ISIS took credit for these attacks: “All these attacks were the direct result of [Adnani’s] call to action, and they highlight what a deadly tinder box is fizzing just beneath the surface of every western country, waiting to explode into violent action at any moment given the right conditions”. EUROPOL researchers looked into the lone wolf phenomenon in Europe, including the Nice lorry massacre. They concluded that although Islamic State claimed responsibility for the brutal assassinations, none of them “seem to have been planned, logistically supported, or executed directly by ISIS.”

Jamie Bartlett, head of the Violence and Extremism Program at London-based think tank Demos, believes that “the internet in the last few years has both increased the possibilities and the likelihood of lone-wolf terrorism.” It has made it simpler for one individual to learn about radical ideologies as well as acquire skills like bomb-making, lowering the barrier to participation in a broader, global network of extremism: “Terrorists usually operate within a group, even if only a very small group, but it’s far easier now to be able to go it entirely alone.”

While lone wolves may not pose the same kind of threat as mass attacks like 9/11, these attacks have a profound effect in terms of the psychological impact on a society, creating tension, polarisation and terror in societies.

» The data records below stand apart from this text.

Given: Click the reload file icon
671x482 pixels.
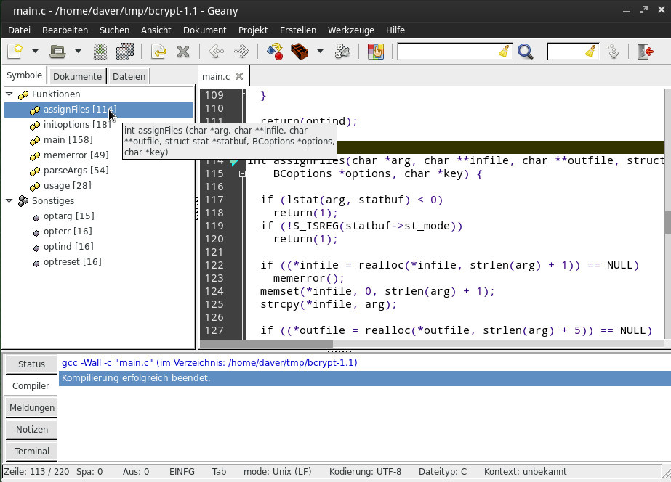Looking at the screenshot, I should (158, 52).
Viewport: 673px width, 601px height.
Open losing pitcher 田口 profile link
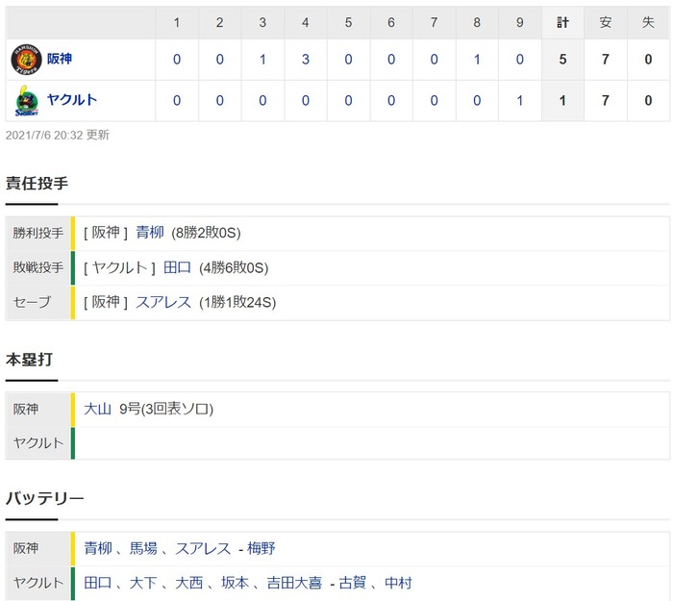click(177, 267)
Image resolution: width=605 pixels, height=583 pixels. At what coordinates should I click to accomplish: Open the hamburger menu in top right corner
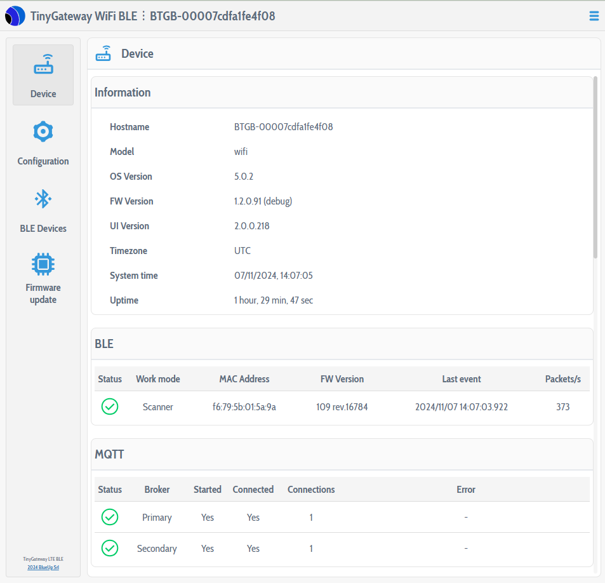click(594, 15)
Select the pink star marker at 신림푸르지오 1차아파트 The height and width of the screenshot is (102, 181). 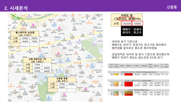[x=59, y=53]
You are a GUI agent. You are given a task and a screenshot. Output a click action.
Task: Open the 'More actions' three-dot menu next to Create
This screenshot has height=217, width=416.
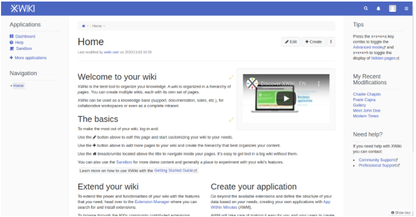[x=330, y=42]
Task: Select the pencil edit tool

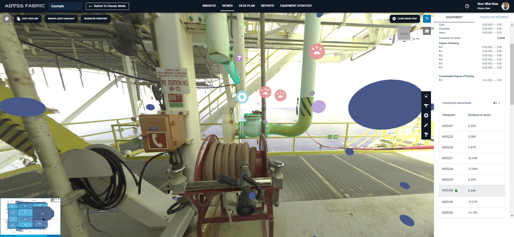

Since even a very limited act of violence has the capacity to create terror, lone wolf terrorists represent a different challenge altogether for western authorities from the terrorist cell plotting spectacular attacks, because lone wolves are even harder to detect, and even harder to diagnose when they would be radicalised.

 

The writer is a retired inspector general of police, Punjab, and ex head of Pakistan’s national counter terrorism authority.